Scraping all the Images from a Website with Rust

Dec 13, 2023 · 8 min read

Web scraping is the process of programmatically extracting data from websites. In this tutorial, we'll learn how to use Rust to scrape all images from a website.

Our goal is to:

  1. Send a request to download a web page
  2. Parse through the HTML content
  3. Find and save all the images on that page locally
  4. Extract and store other data like image names and categories

We'll go through each step required to build a complete web scraper. No prior scraping experience needed!

Setup

Let's briefly go over the initial setup:

extern crate reqwest;
extern crate select;

We import two key Rust crates:

  • reqwest - For sending HTTP requests and handling responses
  • select - For parsing and querying HTML/XML
  • These provide the essential web scraping capabilities we need.

    We also import standard Rust modules for file I/O and error handling:

    use std::fs;
    use std::io::Write;
    

    With the imports out of the way, let's get scraping!

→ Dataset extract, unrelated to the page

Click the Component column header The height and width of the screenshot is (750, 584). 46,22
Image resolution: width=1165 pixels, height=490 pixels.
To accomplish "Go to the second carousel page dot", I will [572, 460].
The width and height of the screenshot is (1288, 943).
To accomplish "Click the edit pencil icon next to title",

    Making an HTTP Request

    This is page we are talking about…

    Let's send a simple GET request to download the raw HTML content:

    let url = "<https://commons.wikimedia.org/wiki/List_of_dog_breeds>";
    
    let client = reqwest::blocking::Client::new();
    let response = client.get(url)
                          .header("User-Agent",
                                   "Mozilla/5.0 (Windows NT 10.0; Win64; x64)
                                   AppleWebKit/537.36 (KHTML, like Gecko)
                                   Chrome/58.0.3029.110 Safari/537.36")
                          .send()?;
    

    We provide the URL we wish to scrape. Creating a Client object allows us to build HTTP requests. Calling .get() issues a GET request.

    Key Points:

  • Set a valid User-Agent header to mimic a real browser
  • Handle potential errors using ? after .send()
  • Always check the response status before proceeding!
  • Let's add a status check:

    if response.status().is_success() {
      // Scrape page
    } else {
      eprintln!("Failed with status: {}", response.status());
    }
    

    This verifies that the page loaded before scraping.

    Parsing the HTML

    Now that we've downloaded the raw HTML content, we can parse through it to extract data.

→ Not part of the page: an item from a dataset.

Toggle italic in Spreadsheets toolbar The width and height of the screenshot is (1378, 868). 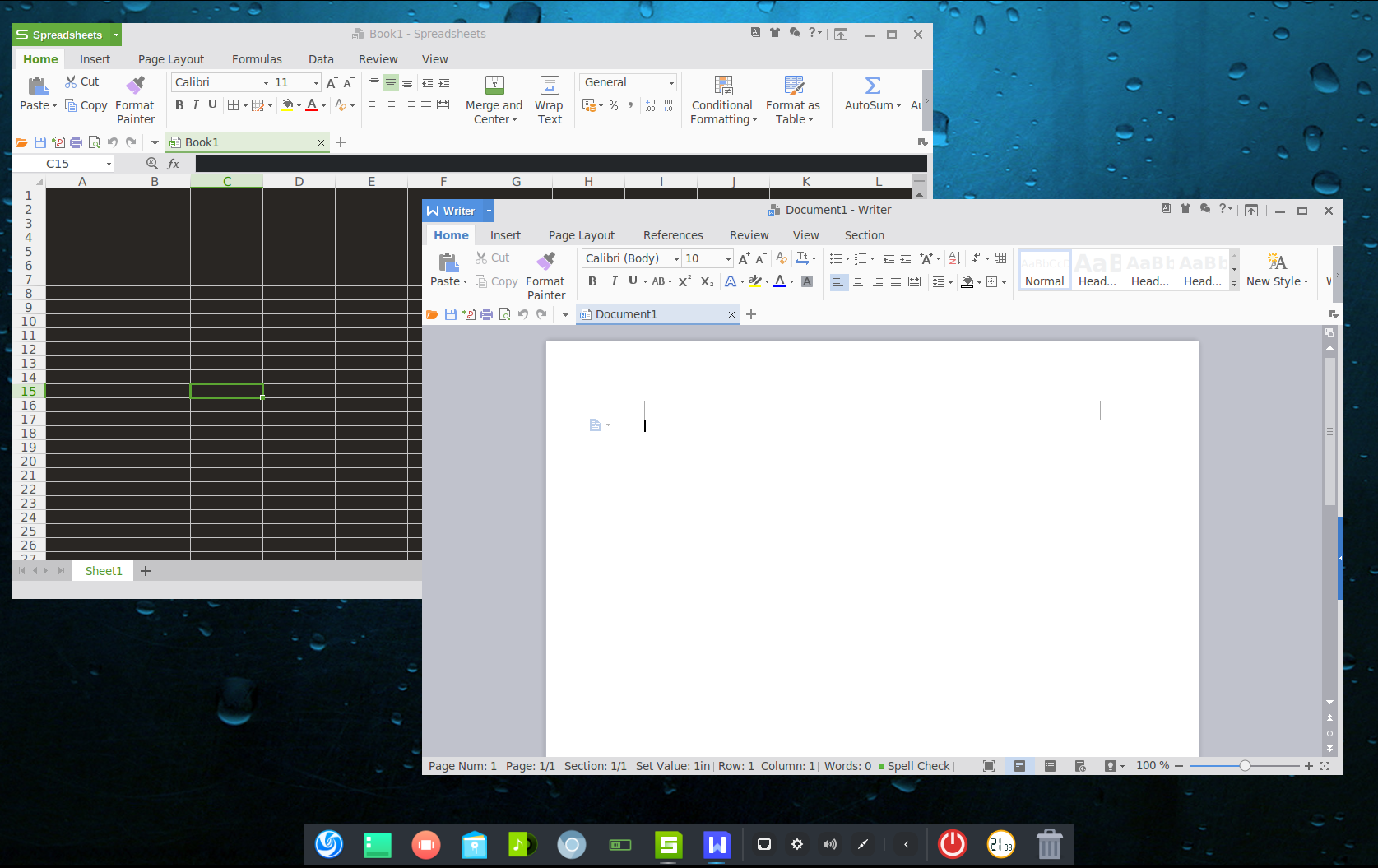[x=196, y=105]
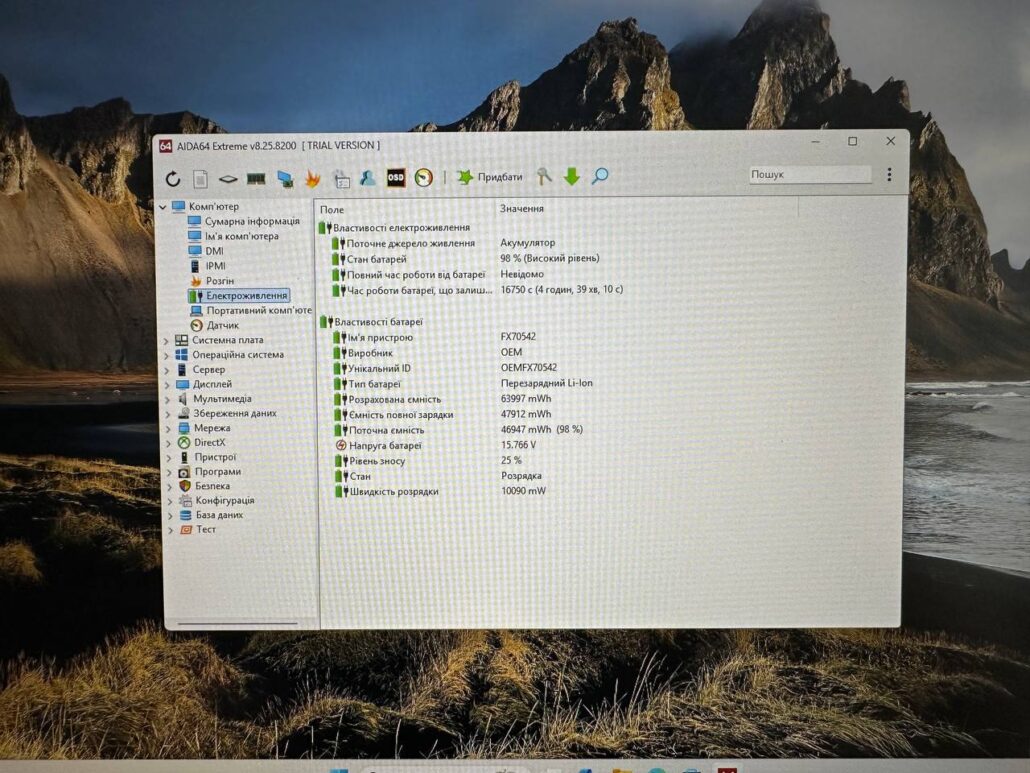Click the Refresh arrow toolbar icon
Screen dimensions: 1030x773
coord(173,179)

    The select crate allows querying elements by CSS selectors. Let's initialize it:

    let body = response.text()?;
    let document = Document::from_read(body.as_bytes())?;
    

    This parses the HTML body into a flexible Document structure we can traverse.

    Time to analyze the page content and locate the target table of dog breeds.

    Inspecting the page

    You can see when you use the chrome inspect tool that the data is in a table element with the class wikitable and sortable

    Using the class name, we can directly access it:

    let table = document.find(Attr("class", "wikitable sortable"))
                        .next()
                        .ok_or("Table not found")?;
    

    Note: Similar approaches work for id attributes or other CSS selectors.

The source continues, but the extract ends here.